Rapid Fire May 24, 2012: US DoD Foreign Transactions
The US DoD published two FY11 reports on purchases from foreign entities and to foreign countries [PDFs]. DoD procurement actions from foreign entities amounted to $24B or 6.4% of the total. 67% of that comes from fuel, services, construction, or food. 18% or about $4.3B were spent on imported equipment.
Meanwhile US Foreign Military Sales (FMS) of $2M+ amounted to a total of $14.2B: $10.5B through the Army, $2.6B via the Air Force, $1B handled by the Navy and $102M via the Defense Logistics Agency (DLA). One may conclude that the US exported $10B more in military equipment than it imported, but that would be a hasty conclusion. Substantial FMS transactions to countries like Afghanistan, Egypt or Israel are subsidized with American military aid funds.
Government Contract Costs, Pricing & Accounting Report has a scathing article [PDF] on the Defense Contract Audit Agency (DCAA)…
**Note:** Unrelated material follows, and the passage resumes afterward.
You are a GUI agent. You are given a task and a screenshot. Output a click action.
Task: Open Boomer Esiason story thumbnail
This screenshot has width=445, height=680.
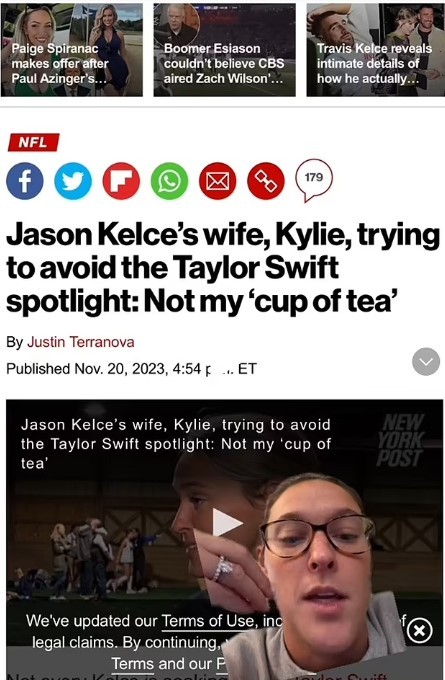point(225,50)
RAND’s Arroyo Center surveyed the US Army’s supplier relationship management, after having published a similar report for the Air Force earlier this year. Their conclusions have a familiar sound: there should be more systematic, better information sharing, and links between acquisition and sustainment contracting.
US Senate Foreign Relations Committee Chairman John Kerry [D-MA] said during a hearing yesterday that he does not “currently intend to bring the [Law of the Sea] treaty to a vote before the November [presidential] election.” The Obama administration has been trying to drum up support for the US to join this UN treaty with a barrage of positive statements from senior civilian and military staff. But the issue has been moving at the pace of a glacier: 3 years ago Kerry was already trying to find how he could get this treaty ratified, and that was not the first aborted attempt to do so. Next step: lame-duck vote?
A fire started last night in USS Miami’s forward compartment at the Portsmouth Naval Shipyard in New Hampshire and was extinguished early this morning. 7 people were lightly injured. DoN statement.
It looks like Lockheed Martin’s plant is headed for its 6th week of strike. Some work is still done though what’s the real pace of production is unclear.